About this exercise — Exactly the lines from the start of the data below through the line containing "Task: Open the Console tab" must be returned, and no others.

Dataset records —
══════════════════════════════

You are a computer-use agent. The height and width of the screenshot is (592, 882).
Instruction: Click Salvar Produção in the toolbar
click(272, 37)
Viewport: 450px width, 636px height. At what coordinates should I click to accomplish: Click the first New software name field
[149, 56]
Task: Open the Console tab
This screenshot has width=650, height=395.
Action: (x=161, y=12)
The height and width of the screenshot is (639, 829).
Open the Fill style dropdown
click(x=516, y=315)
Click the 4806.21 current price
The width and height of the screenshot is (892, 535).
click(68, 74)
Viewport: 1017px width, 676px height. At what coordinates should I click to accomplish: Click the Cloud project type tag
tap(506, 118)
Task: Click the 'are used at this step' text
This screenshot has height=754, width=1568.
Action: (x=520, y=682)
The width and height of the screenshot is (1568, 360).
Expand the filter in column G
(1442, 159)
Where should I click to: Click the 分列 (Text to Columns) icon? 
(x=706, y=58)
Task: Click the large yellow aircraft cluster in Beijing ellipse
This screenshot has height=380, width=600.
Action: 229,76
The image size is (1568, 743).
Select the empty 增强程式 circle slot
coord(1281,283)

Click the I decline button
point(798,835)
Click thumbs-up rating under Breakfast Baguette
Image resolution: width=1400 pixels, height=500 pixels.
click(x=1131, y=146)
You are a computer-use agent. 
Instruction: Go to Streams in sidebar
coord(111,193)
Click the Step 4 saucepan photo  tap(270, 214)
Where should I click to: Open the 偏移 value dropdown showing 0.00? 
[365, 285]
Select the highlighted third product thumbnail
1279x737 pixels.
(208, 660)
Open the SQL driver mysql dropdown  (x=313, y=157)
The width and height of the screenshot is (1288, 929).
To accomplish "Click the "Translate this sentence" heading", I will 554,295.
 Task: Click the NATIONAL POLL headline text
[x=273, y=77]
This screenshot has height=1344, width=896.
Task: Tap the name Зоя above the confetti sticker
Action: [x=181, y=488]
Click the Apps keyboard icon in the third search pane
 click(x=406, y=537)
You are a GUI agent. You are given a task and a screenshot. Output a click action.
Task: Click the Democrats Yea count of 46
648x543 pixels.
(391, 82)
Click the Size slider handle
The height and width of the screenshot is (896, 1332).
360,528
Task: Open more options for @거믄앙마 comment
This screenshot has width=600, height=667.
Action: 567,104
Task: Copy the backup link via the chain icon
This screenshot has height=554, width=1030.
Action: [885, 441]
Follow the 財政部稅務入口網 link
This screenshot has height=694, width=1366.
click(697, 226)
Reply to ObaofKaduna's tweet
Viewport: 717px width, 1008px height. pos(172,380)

══════════════════════════════

Exercise response —
You are a computer-use agent. The height and width of the screenshot is (592, 882).
Instruction: Click Salvar Produção in the toolbar
click(272, 37)
Viewport: 450px width, 636px height. At what coordinates should I click to accomplish: Click the first New software name field
[149, 56]
Task: Open the Console tab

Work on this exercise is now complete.